YOUR ASSIGNMENT
Look for the line with "Go to the Storage section"; please transcribe it and every later line in the entries exactly, up to the end, leaving pictures out.

[Dataset entries]

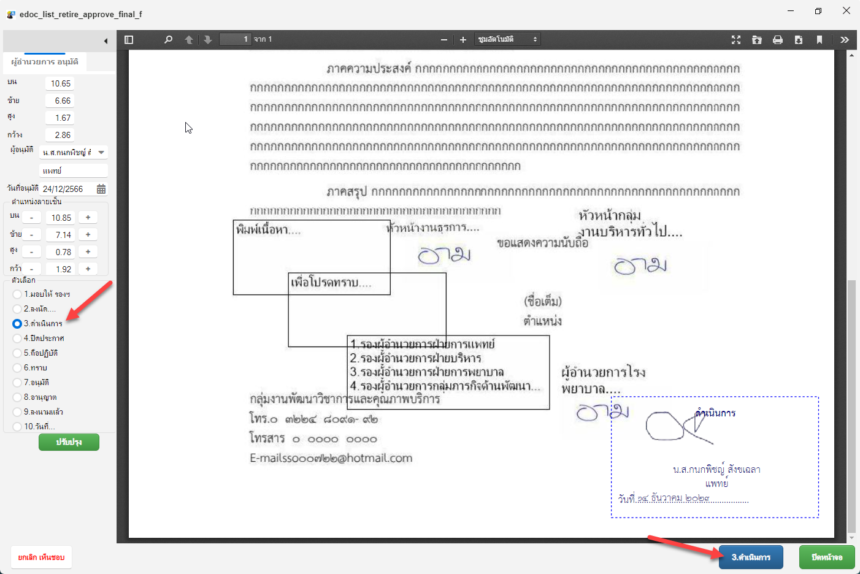
Task: Zoom out with the minus icon
Action: click(x=445, y=40)
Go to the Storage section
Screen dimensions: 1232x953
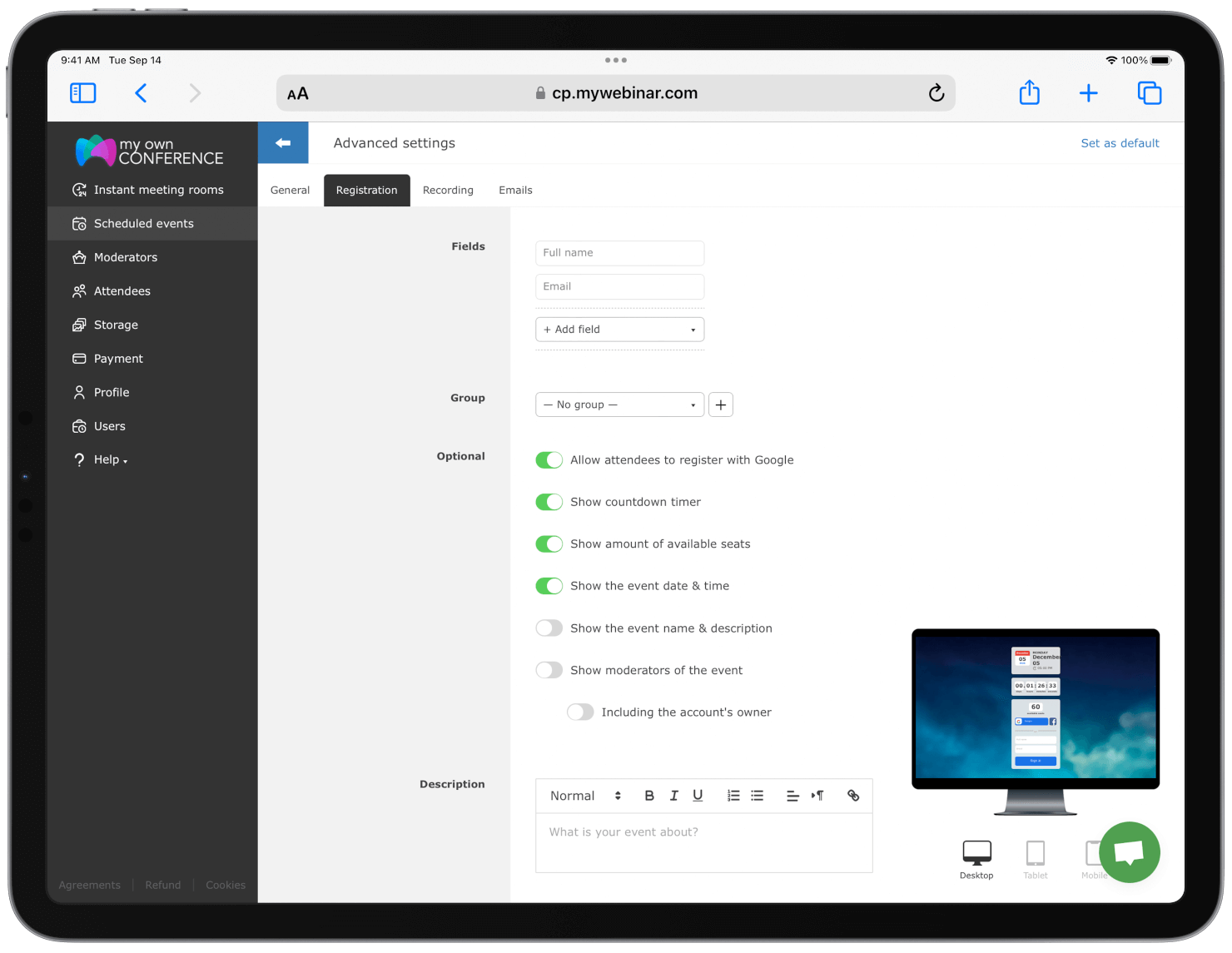coord(117,325)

OUTPUT OF THE TASK
Go to the Storage section
Screen dimensions: 1232x953
coord(117,325)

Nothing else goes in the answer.